Dzisiaj często podkreśla jak bardzo jest im za to wdzięczny. Uznawany za jednego z najwybitniejszych polskich pianistów i muzyków jazzowych, Leszek Możdżer, często mówi również o tym, ile dało mu uczęszczanie do szkoły muzycznej, gdzie zdobył solidne wykształcenie zarówno w dziedzinie gry na fortepianie i znajomości tego instrumentu, jak i w zakresie historii muzyki klasycznej, bogactwa jej stylów i technik. U poszczególnych kompozytorów wychwytywał to, co wydawało mu się interesujące i jak mówi " chyba dzięki temu zbudowałem coś, co można nazwać moim językiem". 

Pod koniec liceum zainteresował się jazzem i przyłączył się do zespołu Emila Kowalskiego, a mając lat 20 został członkiem kierowanej przez Tymona Tymańskiego grupy Miłość, która w 1992 roku zdobyła 2. miejsce w konkursie Jazz Juniors, a przez wielu została później zaklasyfikowana do czołówki polskiej awangardy.
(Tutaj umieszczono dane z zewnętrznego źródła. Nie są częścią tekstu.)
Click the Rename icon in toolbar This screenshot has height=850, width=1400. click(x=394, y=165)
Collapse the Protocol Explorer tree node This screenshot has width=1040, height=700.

Wielkie znaczenie dla młodego pianisty miał również kontakt z Tymańskim. - Jego osobowość i zespół, który stworzył był dla mnie pięknym świadectwem tego, że warto być w awangardzie i warto przeciwstawiać się istniejącemu stanowi rzeczy - przyznaje. Obok klasycznego muzycznego wykształcenia, które zakończył, uzyskując w 1996 roku dyplom gdańskiej Akademii Muzycznej, to właśnie poznanym przez niego osobistościom świata muzyki przypisuje największy wpływ na to, kim jest dzisiaj. W 1992 roku razem ze Zbigniewem Preisnerem nagrywał muzykę do filmu "Skaza", a podczas nagrań z zespołem Tymona Tymańskiego poznał Lestera Bowiego, wybitnego amerykańskiego trębacza, z którym grupa Miłość nagrała dwie płyty. Już wtedy jednak Możdżer pracował nad solową karierą. Został kilkukrotnie nagrodzony na krajowych festiwalach jazzowych, a w 1994 roku nagrał pierwszą samodzielną płytę, "Chopin Impresje". Równolegle współpracował z zespołem Zbigniewa Namysłowskiego i kierowaną przez Eryka Kulma grupą Quintessence oraz pod kierownictwem Tomasza Stańki pracował nad muzyką do filmu "Pożegnanie z Marią". Każdemu z tych muzyków coś zawdzięcza. O Jerzym Maksymiuku, pod którego kierownictwem grał w orkiestrze symfonicznej mówi: "Objawieniem było dla mnie, gdy zatrzymywał orkiestrę i ćwiczył grupę instrumentów dętych drewnianych. Po raz pierwszy usłyszałem, że w tym zgiełku jest finezja". Z kolei Preisner, w życiu prywatnym przyjaciel Możdżera, mocno wpłynął na warsztat kompozytorski jazzmana. - Patrzyłem, jak zmienia jedną nutę w melodii i zrozumiałem, że nad nią też trzeba pracować - opowiada. - Uczyłem się od niego ciszy i używania pogłosów; tego, że trzeba zaplanować nagranie, załatwić pulpity, że to wszystko musi być oświetlone, że trzeba o wszystkim wcześniej pomyśleć. 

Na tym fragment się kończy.